Our Spatial Semantic Hierarchy (SSH) [Kuipers, AIJ, 2000] provides the target for this learning process. We assume that the structure of the environment itself, as perceived by the robot's sensors, will define locally distinctive states that can be reached by hill-climbing control laws from anywhere within their local neighborhoods, and qualitatively uniform segments of the environment within which trajectory-following control laws can take the robot reliably from one distinctive state to the neighborhood of another. The robot travels in its environment by selecting control laws to move reliably from one distinctive state to another. These elements naturally abstract to a causal graph of states and actions, and to a topological graph of places and paths. Both graphs may be annotated with local measurements, and local metrical maps may be constructed for the neighborhoods of distinctive states and places. The multi-layer map structure in the SSH eliminates the problem of cumulative estimated position error. Hill-climbing control laws eliminate small amounts of accumulating uncertainty, making it possible for the causal and topological maps to represent position in terms of graph nodes and arcs.

Spatial Semantic Hierarchy


Figure 1 shows the multiple representations of the Spatial Semantic Hierarchy, and their dependencies.

Our approach exploits the continuity of interaction with the physical world, rather than assuming a discretizing abstraction from the beginning.
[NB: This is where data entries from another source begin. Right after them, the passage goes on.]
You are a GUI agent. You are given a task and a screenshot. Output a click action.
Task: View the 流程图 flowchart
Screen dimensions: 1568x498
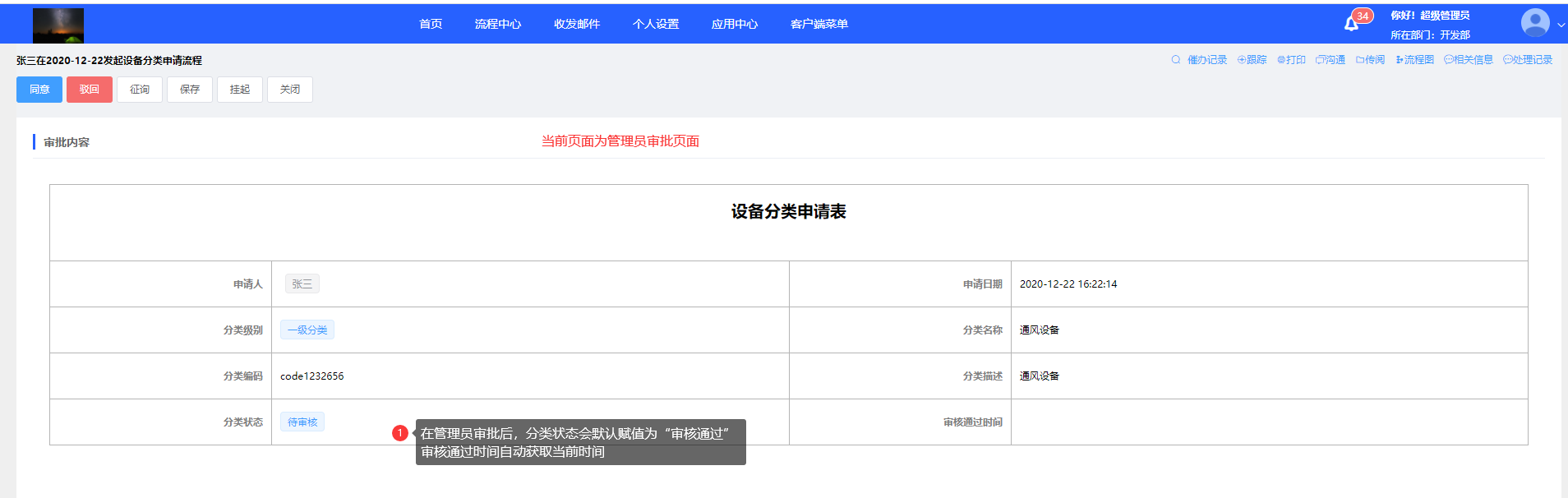click(1400, 60)
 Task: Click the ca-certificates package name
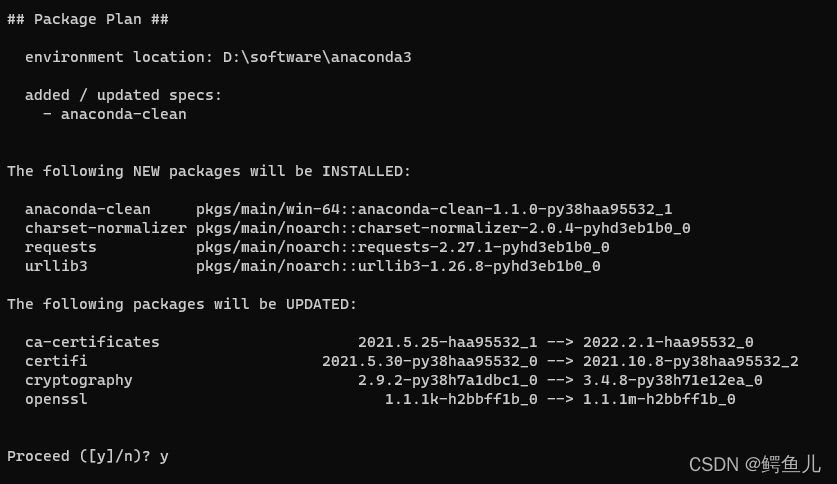click(92, 342)

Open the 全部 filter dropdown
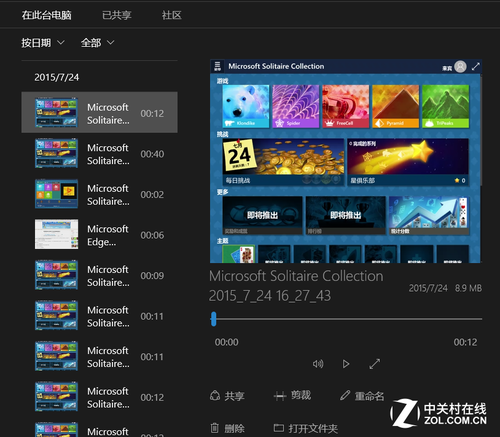pyautogui.click(x=98, y=43)
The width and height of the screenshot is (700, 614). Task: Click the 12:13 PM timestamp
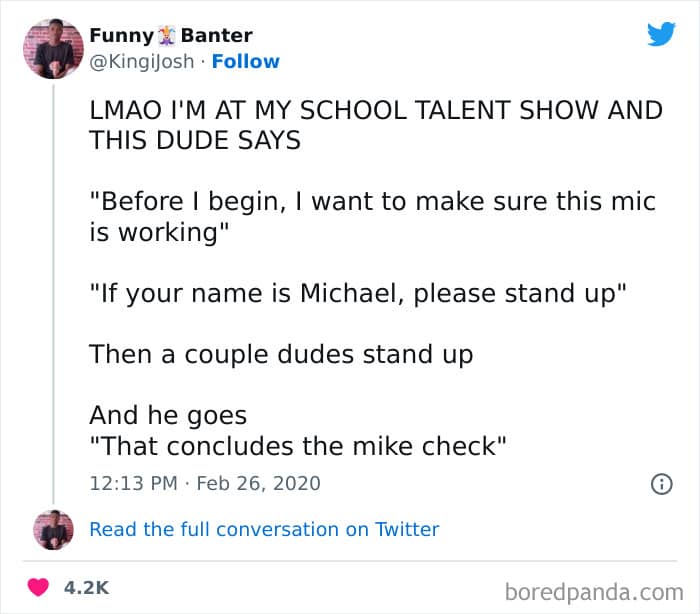pyautogui.click(x=133, y=484)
We exploit the properties of dynamical systems such as control laws to define qualitative abstractions matched to the structure of the environment.

The problem for our learning agent can then be restated as the problem of learning the sensory features and motor commands necessary for hill-climbing and trajectory-following control laws, starting with uninterpreted sensors and effectors in an unknown environment.

In previous work [Pierce & Kuipers, AIJ, 1997], we solved a version of this problem for a simulated mobile robot with a variety of sensors including a ring of sonar range-sensors. The agent learned the structure of its sensory system, including the sonar ring; then it learned the effects of actions and identified a small set of primitive actions; finally it identified local state variables and defined homing, open-loop and closed-loop control laws. These control laws were sufficient to define distinctive states, and thus to bootstrap to the Spatial Semantic Hierarchy.

Intermediate Representations


Figure 2 shows the various intermediate representations developed during the bootstrap learning process.

Stages of Behavior


Figure 3 (a,b,c) are stages of behavior during bootstrap learning:

     (a) random wandering
     (b) open-loop control laws
     (c) closed-loop control laws

Bootstrap learning requires choreographing several machine learning algorithms. For example, to learn the structure of the sensor ring, we applied a similarity measure based on correlation to assess the similarities among the sensors, then used multi-dimensional scaling to project the sensors into a high-dimensional space with positions consistent with their similarities. Principal component analysis (PCA) made it possible to select two dimensions that captured most of the variance, so the sensor positions were projected into those two dimensions. This step is the critical ontological change that introduces spatial position for sonar sensors. With this shift, we can estimate spatial as well as temporal changes, and motion becomes a meaningful concept. With a characterization of motion, it becomes possible to collect motion data from actions and apply PCA again to identify a small set of primitive actions.

Our goal in our current work is to extend this approach, adding new learning methods, scaling up to physical robots, with real sensors including vision, operating in real environments.